– Лови весло! – истерически крикнул он.

– Брось. Меня с детства не приучили ходить по воде. Попробуй приманить его обратно обещанием «на чай»…

– Держи веревку от паруса… Неужели ты ничего не видишь?

– Я вижу только, что лодка совершенно отделилась от нашей компании…

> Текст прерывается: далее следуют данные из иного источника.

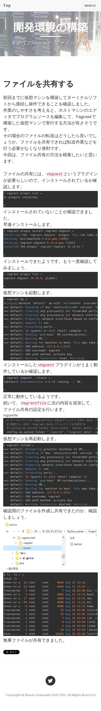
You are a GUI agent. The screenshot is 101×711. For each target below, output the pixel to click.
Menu (91, 7)
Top (7, 5)
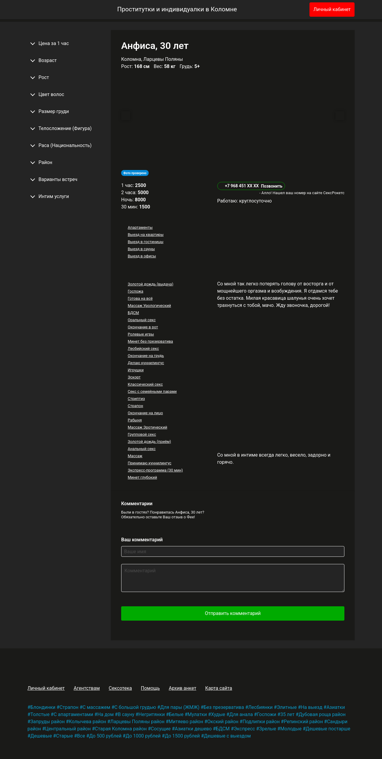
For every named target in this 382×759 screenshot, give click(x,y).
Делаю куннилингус (146, 363)
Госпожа (135, 291)
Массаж (135, 456)
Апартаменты (140, 227)
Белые (176, 714)
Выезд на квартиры (146, 234)
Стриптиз (136, 398)
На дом (105, 714)
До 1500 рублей (182, 736)
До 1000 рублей (143, 736)
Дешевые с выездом (227, 736)
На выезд (311, 707)
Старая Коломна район (121, 729)
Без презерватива (224, 707)
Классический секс (145, 384)
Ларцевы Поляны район (137, 721)
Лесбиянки (260, 707)
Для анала (241, 714)
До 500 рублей (105, 736)
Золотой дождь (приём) (149, 441)
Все (81, 736)
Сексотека (120, 688)
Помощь (150, 688)
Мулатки (197, 714)
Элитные (287, 707)
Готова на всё (140, 298)
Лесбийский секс (143, 348)
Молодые (290, 729)
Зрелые (267, 729)
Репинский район (303, 721)
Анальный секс (141, 448)
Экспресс (244, 729)
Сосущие (160, 729)
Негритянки (151, 714)
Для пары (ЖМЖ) (180, 707)
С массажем (96, 707)
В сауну (126, 714)
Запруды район (47, 721)
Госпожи (266, 714)
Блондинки (43, 707)
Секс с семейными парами (152, 391)
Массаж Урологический (149, 305)
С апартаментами (73, 714)
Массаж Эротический (147, 427)
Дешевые (41, 736)
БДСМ (133, 312)
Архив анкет (182, 688)
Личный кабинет (332, 9)
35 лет (287, 714)
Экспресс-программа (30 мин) (155, 470)
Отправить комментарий (233, 613)
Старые (64, 736)
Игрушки (136, 370)
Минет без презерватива (150, 341)
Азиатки (335, 707)
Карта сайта (218, 688)
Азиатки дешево (193, 729)
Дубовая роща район (322, 714)
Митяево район (186, 721)
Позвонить (271, 186)
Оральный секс (142, 320)
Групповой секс (142, 434)
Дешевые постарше (328, 729)
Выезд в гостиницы (146, 241)
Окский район (222, 721)
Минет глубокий (142, 477)
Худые (218, 714)
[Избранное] (295, 9)
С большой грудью (135, 707)
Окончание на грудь (146, 355)
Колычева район (87, 721)
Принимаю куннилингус (149, 463)
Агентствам (87, 688)
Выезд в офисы (142, 256)
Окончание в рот (143, 327)
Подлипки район (261, 721)
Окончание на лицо (145, 413)
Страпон (135, 406)
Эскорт (134, 377)
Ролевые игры (141, 334)
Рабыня (135, 420)
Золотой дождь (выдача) (150, 284)
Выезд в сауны (141, 249)
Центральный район (68, 729)
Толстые (40, 714)
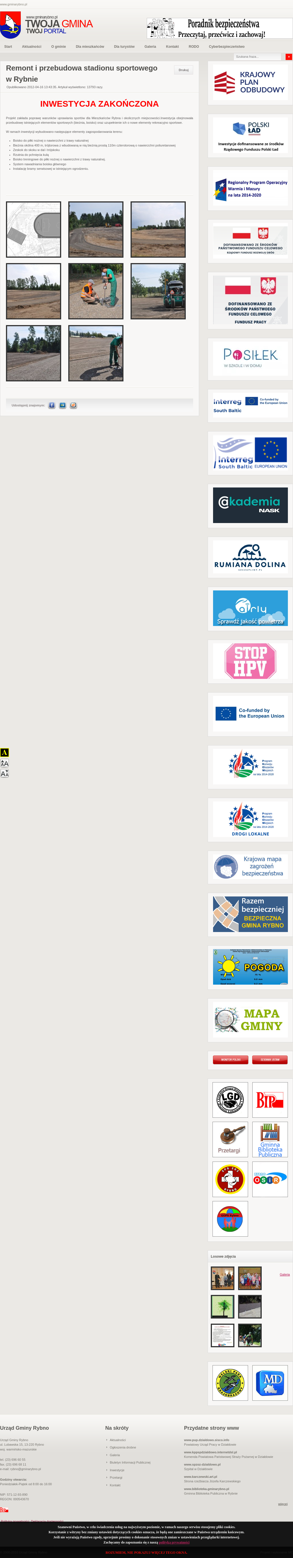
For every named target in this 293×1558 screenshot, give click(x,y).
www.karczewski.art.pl (200, 1476)
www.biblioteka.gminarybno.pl (206, 1489)
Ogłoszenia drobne (123, 1447)
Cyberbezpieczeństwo (226, 47)
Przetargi (116, 1477)
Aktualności (31, 47)
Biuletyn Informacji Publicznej (130, 1462)
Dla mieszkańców (90, 47)
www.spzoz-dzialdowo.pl (202, 1464)
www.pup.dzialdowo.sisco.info (206, 1440)
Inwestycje (117, 1470)
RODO (194, 47)
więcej (283, 1504)
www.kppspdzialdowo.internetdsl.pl (210, 1452)
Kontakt (172, 47)
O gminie (58, 47)
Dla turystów (124, 47)
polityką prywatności (174, 1542)
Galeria (150, 47)
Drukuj (184, 70)
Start (8, 47)
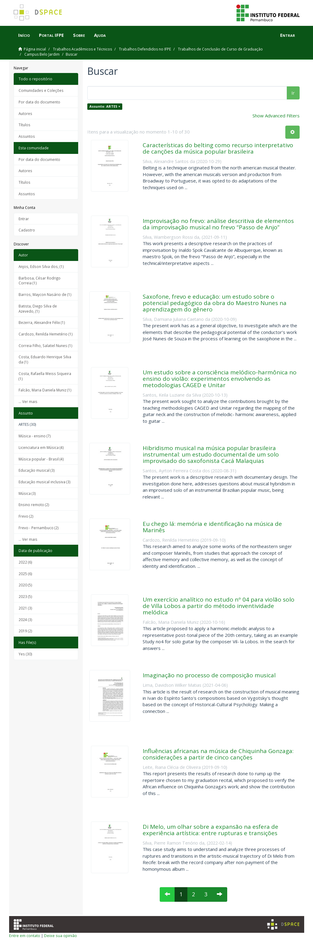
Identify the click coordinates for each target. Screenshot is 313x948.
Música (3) (27, 493)
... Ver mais (28, 401)
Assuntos (27, 136)
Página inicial (35, 49)
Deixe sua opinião (60, 935)
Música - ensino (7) (35, 435)
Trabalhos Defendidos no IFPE (145, 49)
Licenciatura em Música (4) (41, 447)
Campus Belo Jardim (42, 54)
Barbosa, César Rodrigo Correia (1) (40, 281)
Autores (25, 113)
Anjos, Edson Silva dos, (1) (41, 266)
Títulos (24, 124)
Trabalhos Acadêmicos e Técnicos (82, 49)
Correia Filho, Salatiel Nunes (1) (45, 345)
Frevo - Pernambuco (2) (39, 527)
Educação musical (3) (37, 470)
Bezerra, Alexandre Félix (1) (42, 322)
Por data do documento (39, 101)
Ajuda (100, 35)
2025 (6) (25, 573)
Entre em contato (24, 935)
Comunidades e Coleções (41, 90)
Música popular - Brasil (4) (41, 459)
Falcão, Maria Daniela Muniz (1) (45, 389)
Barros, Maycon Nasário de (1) (45, 294)
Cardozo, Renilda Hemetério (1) (46, 334)
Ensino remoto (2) (34, 504)
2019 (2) (25, 630)
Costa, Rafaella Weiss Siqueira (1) (45, 376)
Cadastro (27, 229)
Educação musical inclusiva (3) (45, 481)
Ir (293, 93)
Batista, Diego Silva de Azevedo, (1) (38, 309)
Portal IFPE (51, 35)
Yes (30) (25, 653)
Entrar (24, 218)
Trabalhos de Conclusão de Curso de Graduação (220, 49)
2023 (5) (25, 596)
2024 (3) (25, 619)
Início (24, 35)
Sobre (79, 35)
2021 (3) (25, 608)
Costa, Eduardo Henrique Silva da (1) (45, 359)
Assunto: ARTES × (104, 106)
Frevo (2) (26, 516)
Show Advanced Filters (276, 116)
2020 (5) (25, 584)
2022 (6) (25, 562)
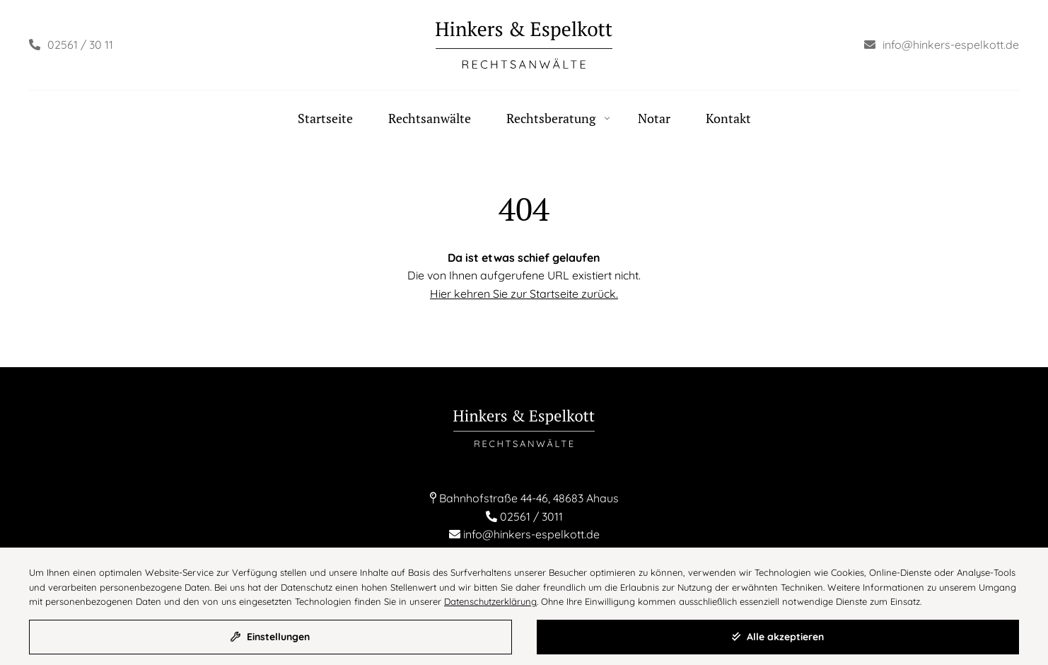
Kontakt (728, 118)
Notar (654, 118)
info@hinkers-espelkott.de (531, 534)
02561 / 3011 (531, 516)
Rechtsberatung (550, 118)
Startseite (325, 118)
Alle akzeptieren (778, 636)
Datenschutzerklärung (490, 601)
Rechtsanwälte (429, 118)
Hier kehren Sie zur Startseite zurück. (524, 294)
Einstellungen (270, 636)
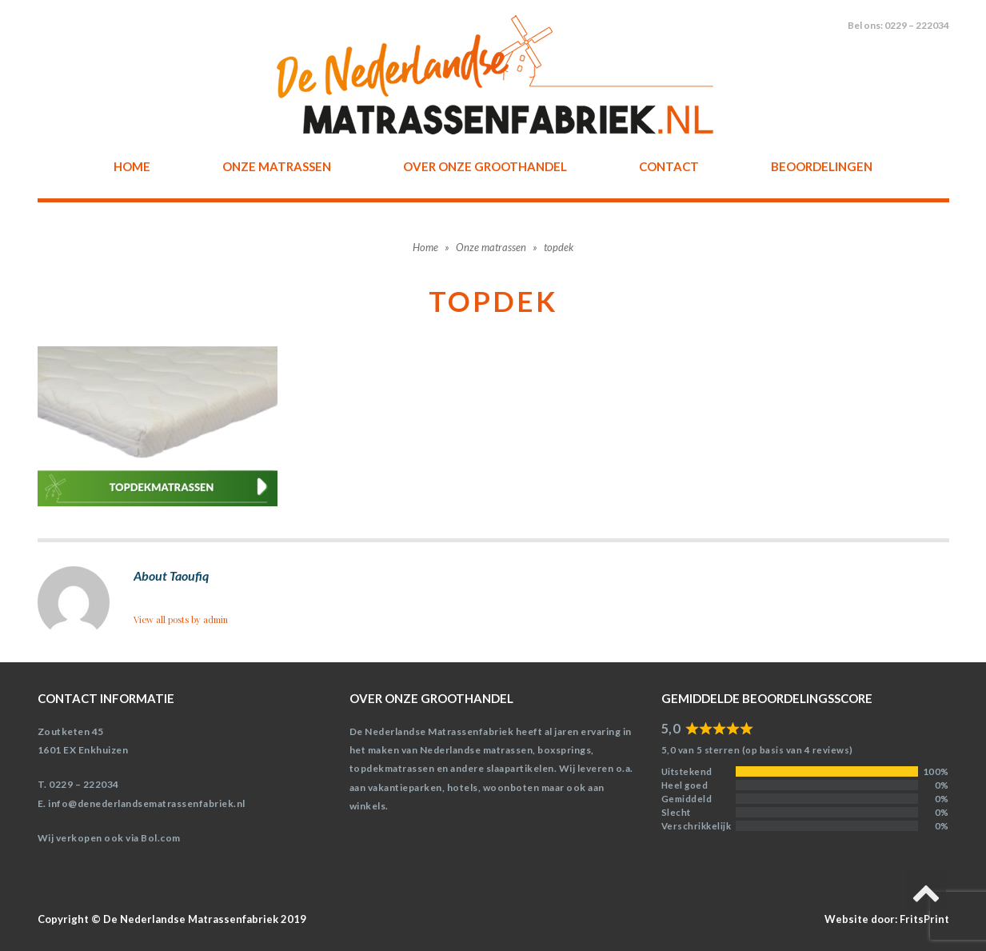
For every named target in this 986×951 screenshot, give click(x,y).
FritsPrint (924, 919)
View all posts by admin (181, 619)
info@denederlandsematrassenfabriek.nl (147, 803)
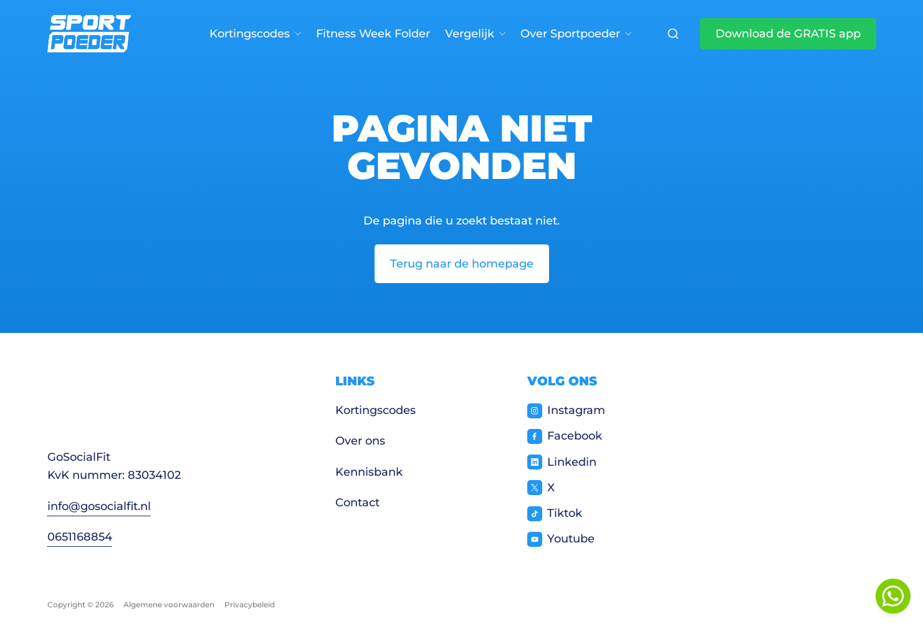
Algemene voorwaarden (168, 604)
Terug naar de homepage (461, 264)
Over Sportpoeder (575, 34)
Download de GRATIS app (788, 34)
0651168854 (79, 537)
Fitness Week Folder (373, 34)
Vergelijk (475, 34)
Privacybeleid (249, 604)
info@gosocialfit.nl (99, 506)
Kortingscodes (255, 34)
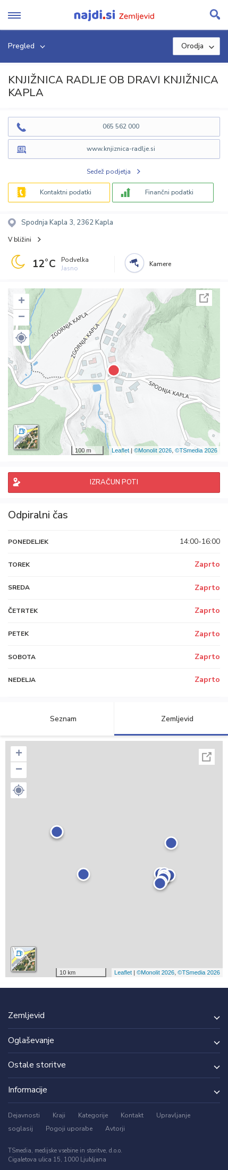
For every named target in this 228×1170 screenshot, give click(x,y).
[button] (21, 338)
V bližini (19, 239)
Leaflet (120, 450)
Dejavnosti (24, 1115)
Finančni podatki (169, 192)
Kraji (59, 1115)
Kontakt (132, 1115)
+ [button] (21, 302)
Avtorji (115, 1128)
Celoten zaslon (204, 298)
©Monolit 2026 (153, 450)
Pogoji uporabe (69, 1128)
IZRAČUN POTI (114, 482)
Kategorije (93, 1115)
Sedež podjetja (109, 171)
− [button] (21, 318)
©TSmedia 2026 (196, 450)
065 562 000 (121, 126)
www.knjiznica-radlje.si (121, 148)
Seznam (57, 719)
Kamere (160, 264)
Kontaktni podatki (65, 192)
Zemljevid (171, 719)
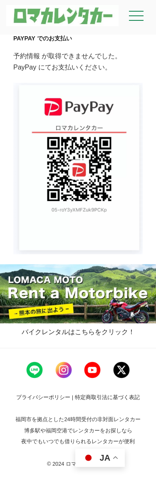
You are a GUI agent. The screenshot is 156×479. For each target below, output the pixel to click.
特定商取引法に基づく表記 (107, 397)
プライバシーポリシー (44, 397)
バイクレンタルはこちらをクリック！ (78, 331)
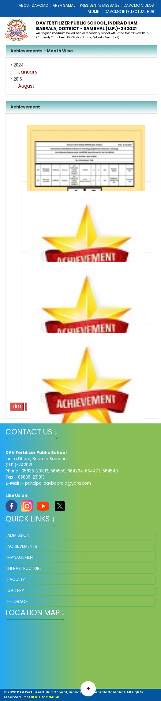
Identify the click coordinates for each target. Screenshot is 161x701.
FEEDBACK (17, 601)
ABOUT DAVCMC (33, 5)
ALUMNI (94, 11)
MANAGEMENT (21, 557)
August (26, 85)
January (28, 71)
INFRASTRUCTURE (24, 568)
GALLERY (15, 590)
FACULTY (16, 579)
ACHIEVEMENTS (22, 546)
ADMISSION (18, 535)
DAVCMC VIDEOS (139, 5)
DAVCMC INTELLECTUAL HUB (129, 11)
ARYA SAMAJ (64, 5)
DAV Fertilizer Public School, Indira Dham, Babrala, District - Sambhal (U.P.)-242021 (87, 26)
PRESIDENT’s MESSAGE (99, 5)
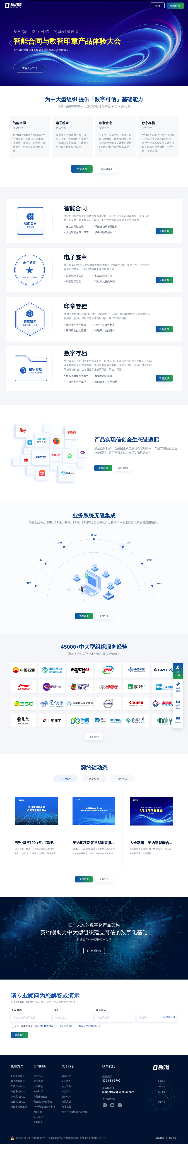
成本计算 (38, 1106)
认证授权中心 (40, 1132)
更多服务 (38, 1137)
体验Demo (85, 66)
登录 (157, 5)
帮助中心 (38, 1091)
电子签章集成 (18, 1096)
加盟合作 (66, 1106)
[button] (83, 81)
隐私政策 (160, 1153)
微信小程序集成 (19, 1121)
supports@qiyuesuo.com (118, 1107)
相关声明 (66, 1116)
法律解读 (38, 1101)
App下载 (37, 1127)
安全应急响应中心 (42, 1116)
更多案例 (94, 746)
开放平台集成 (18, 1091)
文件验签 (38, 1096)
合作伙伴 (66, 1111)
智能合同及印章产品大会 (74, 1127)
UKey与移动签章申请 (44, 1121)
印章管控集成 (18, 1101)
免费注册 (175, 5)
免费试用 (61, 66)
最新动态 (66, 1091)
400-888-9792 (111, 1095)
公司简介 (66, 1096)
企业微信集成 (18, 1116)
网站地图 (66, 1121)
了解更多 (164, 238)
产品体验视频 (40, 1111)
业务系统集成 (18, 1106)
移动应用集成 (18, 1111)
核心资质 (66, 1101)
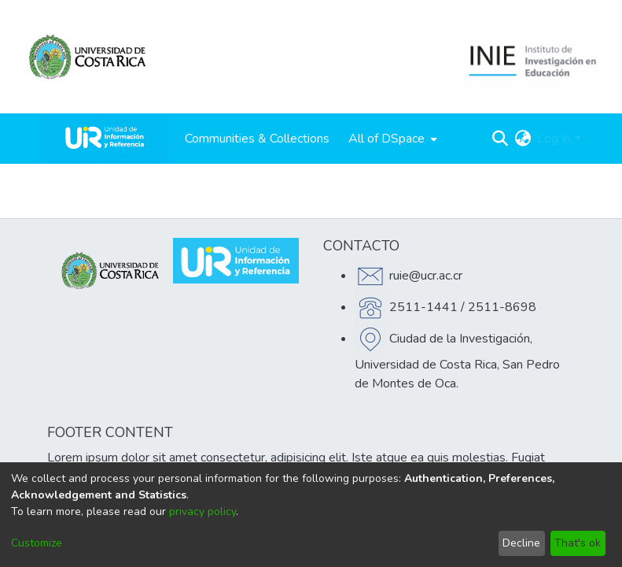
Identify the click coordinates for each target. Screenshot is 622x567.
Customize (36, 543)
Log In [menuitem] (554, 138)
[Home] (104, 138)
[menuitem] (391, 138)
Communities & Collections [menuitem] (257, 138)
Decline (521, 543)
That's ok (577, 543)
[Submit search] (500, 138)
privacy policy (202, 511)
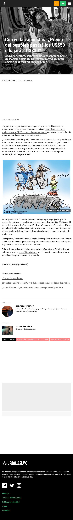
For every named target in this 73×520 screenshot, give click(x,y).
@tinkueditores (32, 311)
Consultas (6, 510)
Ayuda (4, 506)
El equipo (5, 494)
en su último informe (28, 252)
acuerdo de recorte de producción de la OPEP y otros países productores (33, 130)
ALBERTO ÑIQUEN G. (10, 81)
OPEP (46, 340)
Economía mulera (25, 81)
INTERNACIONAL (34, 340)
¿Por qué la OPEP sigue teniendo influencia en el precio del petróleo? (32, 287)
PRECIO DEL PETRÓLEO (60, 340)
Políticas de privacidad (10, 502)
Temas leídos (9, 340)
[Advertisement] (36, 361)
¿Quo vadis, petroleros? (12, 278)
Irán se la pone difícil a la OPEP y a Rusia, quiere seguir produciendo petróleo (36, 283)
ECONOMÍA (21, 340)
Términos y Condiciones (11, 498)
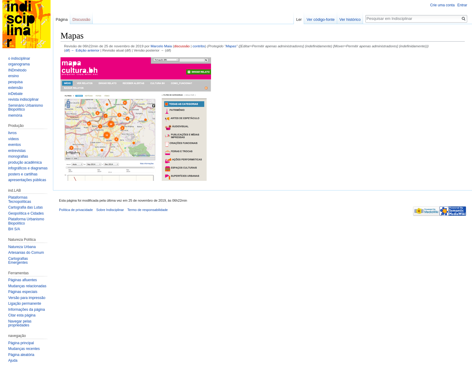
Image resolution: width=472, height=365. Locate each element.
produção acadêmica (25, 162)
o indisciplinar (19, 58)
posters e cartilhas (22, 174)
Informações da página (26, 309)
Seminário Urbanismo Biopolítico (25, 107)
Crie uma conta (442, 5)
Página (62, 19)
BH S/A (14, 229)
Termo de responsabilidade (147, 210)
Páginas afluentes (22, 280)
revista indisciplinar (23, 99)
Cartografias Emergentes (18, 260)
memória (15, 115)
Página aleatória (21, 355)
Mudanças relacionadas (27, 286)
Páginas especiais (22, 292)
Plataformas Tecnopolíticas (19, 199)
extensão (15, 88)
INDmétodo (17, 70)
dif (67, 50)
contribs (199, 46)
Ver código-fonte (320, 19)
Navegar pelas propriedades (19, 323)
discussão (182, 46)
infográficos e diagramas (28, 168)
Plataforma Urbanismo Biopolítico (26, 221)
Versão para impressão (26, 298)
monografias (18, 156)
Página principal (21, 343)
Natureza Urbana (22, 247)
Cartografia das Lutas (25, 207)
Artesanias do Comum (26, 252)
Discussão (81, 19)
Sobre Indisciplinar (110, 210)
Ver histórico (350, 19)
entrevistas (17, 151)
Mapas (231, 46)
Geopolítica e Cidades (26, 213)
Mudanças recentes (24, 349)
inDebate (15, 94)
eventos (14, 145)
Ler (299, 19)
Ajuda (12, 360)
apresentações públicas (27, 180)
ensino (13, 76)
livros (12, 133)
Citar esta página (22, 315)
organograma (19, 64)
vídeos (13, 139)
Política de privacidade (76, 210)
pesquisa (15, 82)
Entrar (462, 5)
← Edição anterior (85, 50)
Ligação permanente (24, 303)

Действительно, стоило только этому проклятому парусу надуться, как части нашей лодки зажили совершенно самостоятельной жизнью: нос совершенно зарылся в воду, как бы желая внимательно рассмотреть речное дно, парус сдвинулся влево, настаивая на том, чтобы мы опрокинулись именно на этом самом месте, а не на другом, оставшееся весло выворотило среднюю скамейку, а сама лодка наивно и безыдейно закрутилась штопором на середине реки. Что касается живого состава, то он вел себя соответственно характеру, наклонностям и воспитанию: я сидел по колено в воде и медленно раздевался, предпочитая плыть в более удобном костюме, а приятель с веревками в руках жутко обнимал парус, пытаясь, очевидно, овладеть этим сложным и ехидным аппаратом.

– Мы сейчас вывернемся, – сквозь веревку прохрипел он, – идиотский парус…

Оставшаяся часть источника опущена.